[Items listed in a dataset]
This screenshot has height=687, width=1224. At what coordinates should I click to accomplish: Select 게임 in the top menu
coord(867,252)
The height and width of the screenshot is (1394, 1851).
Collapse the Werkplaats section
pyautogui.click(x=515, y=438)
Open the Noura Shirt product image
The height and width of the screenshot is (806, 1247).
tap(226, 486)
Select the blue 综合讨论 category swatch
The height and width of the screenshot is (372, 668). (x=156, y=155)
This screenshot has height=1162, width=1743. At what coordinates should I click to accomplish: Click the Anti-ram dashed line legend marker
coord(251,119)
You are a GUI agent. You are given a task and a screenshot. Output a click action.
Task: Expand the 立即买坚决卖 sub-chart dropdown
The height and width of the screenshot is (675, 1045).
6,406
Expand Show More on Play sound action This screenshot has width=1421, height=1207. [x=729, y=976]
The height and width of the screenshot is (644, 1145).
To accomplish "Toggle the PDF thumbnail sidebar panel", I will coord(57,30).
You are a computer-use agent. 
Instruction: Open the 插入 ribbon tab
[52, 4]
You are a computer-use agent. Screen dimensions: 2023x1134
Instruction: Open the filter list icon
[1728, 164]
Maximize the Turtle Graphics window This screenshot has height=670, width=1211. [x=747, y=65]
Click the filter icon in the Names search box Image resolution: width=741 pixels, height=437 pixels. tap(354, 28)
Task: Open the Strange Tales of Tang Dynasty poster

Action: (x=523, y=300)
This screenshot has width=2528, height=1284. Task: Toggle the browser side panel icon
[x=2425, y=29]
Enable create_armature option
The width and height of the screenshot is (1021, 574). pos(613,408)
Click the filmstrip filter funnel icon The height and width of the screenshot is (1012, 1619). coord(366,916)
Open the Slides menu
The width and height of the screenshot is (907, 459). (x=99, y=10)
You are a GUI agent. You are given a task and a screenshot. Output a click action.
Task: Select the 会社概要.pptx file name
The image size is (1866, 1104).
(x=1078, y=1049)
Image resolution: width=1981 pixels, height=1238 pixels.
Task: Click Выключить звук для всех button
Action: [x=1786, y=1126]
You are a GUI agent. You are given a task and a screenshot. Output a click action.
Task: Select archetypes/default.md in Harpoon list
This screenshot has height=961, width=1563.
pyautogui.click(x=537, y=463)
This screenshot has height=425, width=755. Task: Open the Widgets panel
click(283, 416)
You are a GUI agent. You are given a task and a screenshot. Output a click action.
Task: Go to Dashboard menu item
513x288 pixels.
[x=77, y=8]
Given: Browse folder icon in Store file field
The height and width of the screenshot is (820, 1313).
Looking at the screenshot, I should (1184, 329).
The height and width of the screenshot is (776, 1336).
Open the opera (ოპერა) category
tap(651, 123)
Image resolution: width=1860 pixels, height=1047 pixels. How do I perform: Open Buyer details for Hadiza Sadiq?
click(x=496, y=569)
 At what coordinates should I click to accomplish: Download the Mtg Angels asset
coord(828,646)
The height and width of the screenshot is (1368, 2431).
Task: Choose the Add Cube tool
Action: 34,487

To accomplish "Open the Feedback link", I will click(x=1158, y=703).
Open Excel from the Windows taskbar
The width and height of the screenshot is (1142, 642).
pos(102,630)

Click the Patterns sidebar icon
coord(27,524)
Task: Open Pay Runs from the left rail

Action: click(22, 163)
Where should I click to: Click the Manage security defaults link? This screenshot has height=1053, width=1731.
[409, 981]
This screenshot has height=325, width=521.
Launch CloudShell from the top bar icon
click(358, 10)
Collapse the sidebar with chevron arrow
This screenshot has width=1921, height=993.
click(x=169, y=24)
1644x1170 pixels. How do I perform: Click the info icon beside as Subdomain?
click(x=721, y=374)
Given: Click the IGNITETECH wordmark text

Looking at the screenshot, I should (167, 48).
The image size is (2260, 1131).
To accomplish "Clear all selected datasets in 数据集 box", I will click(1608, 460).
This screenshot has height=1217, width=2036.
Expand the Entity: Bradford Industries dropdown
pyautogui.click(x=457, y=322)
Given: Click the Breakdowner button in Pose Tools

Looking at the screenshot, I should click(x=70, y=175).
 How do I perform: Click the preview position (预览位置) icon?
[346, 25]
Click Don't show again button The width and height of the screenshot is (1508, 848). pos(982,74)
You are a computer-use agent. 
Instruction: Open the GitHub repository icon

◆ **TASK OBJECTIVE**
Both the first line of the data above and the line with "Open the Noura Shirt product image" must be included; please return exactly those lines and the ones between them.

◆ **EXERCISE RESPONSE**
This screenshot has height=687, width=1224. At what coordinates should I click to accomplish: Select 게임 in the top menu
coord(867,252)
The height and width of the screenshot is (1394, 1851).
Collapse the Werkplaats section
pyautogui.click(x=515, y=438)
Open the Noura Shirt product image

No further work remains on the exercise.